*Data provided*:
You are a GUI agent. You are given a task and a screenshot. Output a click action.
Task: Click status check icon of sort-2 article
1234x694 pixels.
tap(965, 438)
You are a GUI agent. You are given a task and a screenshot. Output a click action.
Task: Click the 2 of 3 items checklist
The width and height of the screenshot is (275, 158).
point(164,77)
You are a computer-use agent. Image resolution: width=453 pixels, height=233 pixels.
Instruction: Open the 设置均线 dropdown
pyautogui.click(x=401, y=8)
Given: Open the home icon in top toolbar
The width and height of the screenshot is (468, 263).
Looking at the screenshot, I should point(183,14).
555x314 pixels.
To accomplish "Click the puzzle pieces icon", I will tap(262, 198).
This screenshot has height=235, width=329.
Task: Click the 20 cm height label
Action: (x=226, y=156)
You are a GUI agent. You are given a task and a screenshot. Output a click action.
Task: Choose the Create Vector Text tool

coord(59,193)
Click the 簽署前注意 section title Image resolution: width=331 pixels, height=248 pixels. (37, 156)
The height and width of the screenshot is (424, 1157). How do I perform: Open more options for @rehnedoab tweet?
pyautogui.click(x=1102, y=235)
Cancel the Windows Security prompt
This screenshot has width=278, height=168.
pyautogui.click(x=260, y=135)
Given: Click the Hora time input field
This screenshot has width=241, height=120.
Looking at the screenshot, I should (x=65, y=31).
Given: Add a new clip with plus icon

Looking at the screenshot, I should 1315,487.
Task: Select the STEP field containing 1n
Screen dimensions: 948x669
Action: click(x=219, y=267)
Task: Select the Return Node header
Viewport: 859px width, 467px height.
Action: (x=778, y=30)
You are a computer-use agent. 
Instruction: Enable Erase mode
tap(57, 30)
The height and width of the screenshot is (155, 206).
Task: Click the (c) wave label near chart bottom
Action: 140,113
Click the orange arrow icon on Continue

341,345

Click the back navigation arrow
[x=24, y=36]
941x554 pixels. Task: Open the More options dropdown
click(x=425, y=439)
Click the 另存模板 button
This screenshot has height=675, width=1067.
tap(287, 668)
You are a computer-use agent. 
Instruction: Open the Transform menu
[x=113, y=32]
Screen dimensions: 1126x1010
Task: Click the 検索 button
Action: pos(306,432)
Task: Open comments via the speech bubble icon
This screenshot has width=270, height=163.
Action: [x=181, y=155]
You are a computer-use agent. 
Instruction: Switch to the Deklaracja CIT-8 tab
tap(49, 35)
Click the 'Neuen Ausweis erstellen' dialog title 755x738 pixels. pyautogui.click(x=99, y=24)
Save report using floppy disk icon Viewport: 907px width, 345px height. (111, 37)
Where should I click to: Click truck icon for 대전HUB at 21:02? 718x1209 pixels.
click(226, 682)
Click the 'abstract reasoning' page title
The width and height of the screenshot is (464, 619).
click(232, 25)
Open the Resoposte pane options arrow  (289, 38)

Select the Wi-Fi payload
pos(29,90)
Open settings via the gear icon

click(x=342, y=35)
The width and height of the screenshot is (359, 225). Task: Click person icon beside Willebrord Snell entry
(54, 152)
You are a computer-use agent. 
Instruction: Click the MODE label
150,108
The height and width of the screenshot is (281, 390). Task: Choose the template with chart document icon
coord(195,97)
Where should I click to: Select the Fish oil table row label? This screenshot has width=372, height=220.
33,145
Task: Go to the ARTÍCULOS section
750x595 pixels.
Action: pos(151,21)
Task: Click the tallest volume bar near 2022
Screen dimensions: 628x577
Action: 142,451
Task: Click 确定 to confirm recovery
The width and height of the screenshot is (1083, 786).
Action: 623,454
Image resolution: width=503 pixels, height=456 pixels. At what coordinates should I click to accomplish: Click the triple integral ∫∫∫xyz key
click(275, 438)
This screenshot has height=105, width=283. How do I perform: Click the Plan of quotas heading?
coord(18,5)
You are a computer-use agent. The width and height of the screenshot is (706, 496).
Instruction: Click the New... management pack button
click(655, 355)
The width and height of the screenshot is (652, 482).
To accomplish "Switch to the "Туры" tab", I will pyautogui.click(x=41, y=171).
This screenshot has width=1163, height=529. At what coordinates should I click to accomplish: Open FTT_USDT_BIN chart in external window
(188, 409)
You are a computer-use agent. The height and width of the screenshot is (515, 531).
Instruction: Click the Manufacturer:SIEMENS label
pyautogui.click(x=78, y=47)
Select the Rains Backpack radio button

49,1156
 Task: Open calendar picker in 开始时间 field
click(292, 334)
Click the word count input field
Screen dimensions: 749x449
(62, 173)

*The task*: The entries shown above must be restated word for word.

*Output for this task*:
You are a GUI agent. You are given a task and a screenshot. Output a click action.
Task: Click status check icon of sort-2 article
1234x694 pixels.
tap(965, 438)
You are a GUI agent. You are given a task and a screenshot. Output a click action.
Task: Click the 2 of 3 items checklist
The width and height of the screenshot is (275, 158).
point(164,77)
You are a computer-use agent. Image resolution: width=453 pixels, height=233 pixels.
Instruction: Open the 设置均线 dropdown
pyautogui.click(x=401, y=8)
Given: Open the home icon in top toolbar
The width and height of the screenshot is (468, 263).
Looking at the screenshot, I should point(183,14).
555x314 pixels.
To accomplish "Click the puzzle pieces icon", I will tap(262, 198).
This screenshot has height=235, width=329.
Task: Click the 20 cm height label
Action: (x=226, y=156)
You are a GUI agent. You are given a task and a screenshot. Output a click action.
Task: Choose the Create Vector Text tool

coord(59,193)
Click the 簽署前注意 section title Image resolution: width=331 pixels, height=248 pixels. (37, 156)
The height and width of the screenshot is (424, 1157). How do I perform: Open more options for @rehnedoab tweet?
pyautogui.click(x=1102, y=235)
Cancel the Windows Security prompt
This screenshot has width=278, height=168.
pyautogui.click(x=260, y=135)
Given: Click the Hora time input field
This screenshot has width=241, height=120.
Looking at the screenshot, I should (x=65, y=31).
Given: Add a new clip with plus icon

Looking at the screenshot, I should 1315,487.
Task: Select the STEP field containing 1n
Screen dimensions: 948x669
Action: click(x=219, y=267)
Task: Select the Return Node header
Viewport: 859px width, 467px height.
Action: (x=778, y=30)
You are a computer-use agent. 
Instruction: Enable Erase mode
tap(57, 30)
The height and width of the screenshot is (155, 206).
Task: Click the (c) wave label near chart bottom
Action: 140,113
Click the orange arrow icon on Continue

341,345

Click the back navigation arrow
[x=24, y=36]
941x554 pixels. Task: Open the More options dropdown
click(x=425, y=439)
Click the 另存模板 button
This screenshot has height=675, width=1067.
tap(287, 668)
You are a computer-use agent. 
Instruction: Open the Transform menu
[x=113, y=32]
Screen dimensions: 1126x1010
Task: Click the 検索 button
Action: pos(306,432)
Task: Open comments via the speech bubble icon
This screenshot has width=270, height=163.
Action: [x=181, y=155]
You are a computer-use agent. 
Instruction: Switch to the Deklaracja CIT-8 tab
tap(49, 35)
Click the 'Neuen Ausweis erstellen' dialog title 755x738 pixels. pyautogui.click(x=99, y=24)
Save report using floppy disk icon Viewport: 907px width, 345px height. (111, 37)
Where should I click to: Click truck icon for 대전HUB at 21:02? 718x1209 pixels.
click(226, 682)
Click the 'abstract reasoning' page title
The width and height of the screenshot is (464, 619).
click(232, 25)
Open the Resoposte pane options arrow  (289, 38)

Select the Wi-Fi payload
pos(29,90)
Open settings via the gear icon

click(x=342, y=35)
The width and height of the screenshot is (359, 225). Task: Click person icon beside Willebrord Snell entry
(54, 152)
You are a computer-use agent. 
Instruction: Click the MODE label
150,108
The height and width of the screenshot is (281, 390). Task: Choose the template with chart document icon
coord(195,97)
Where should I click to: Select the Fish oil table row label? This screenshot has width=372, height=220.
33,145
Task: Go to the ARTÍCULOS section
750x595 pixels.
Action: pos(151,21)
Task: Click the tallest volume bar near 2022
Screen dimensions: 628x577
Action: 142,451
Task: Click 确定 to confirm recovery
The width and height of the screenshot is (1083, 786).
Action: 623,454
Image resolution: width=503 pixels, height=456 pixels. At what coordinates should I click to accomplish: Click the triple integral ∫∫∫xyz key
click(275, 438)
This screenshot has height=105, width=283. How do I perform: Click the Plan of quotas heading?
coord(18,5)
You are a computer-use agent. The width and height of the screenshot is (706, 496).
Instruction: Click the New... management pack button
click(655, 355)
The width and height of the screenshot is (652, 482).
To accomplish "Switch to the "Туры" tab", I will pyautogui.click(x=41, y=171).
This screenshot has width=1163, height=529. At what coordinates should I click to accomplish: Open FTT_USDT_BIN chart in external window
(188, 409)
You are a computer-use agent. The height and width of the screenshot is (515, 531).
Instruction: Click the Manufacturer:SIEMENS label
pyautogui.click(x=78, y=47)
Select the Rains Backpack radio button

49,1156
 Task: Open calendar picker in 开始时间 field
click(292, 334)
Click the word count input field
Screen dimensions: 749x449
(62, 173)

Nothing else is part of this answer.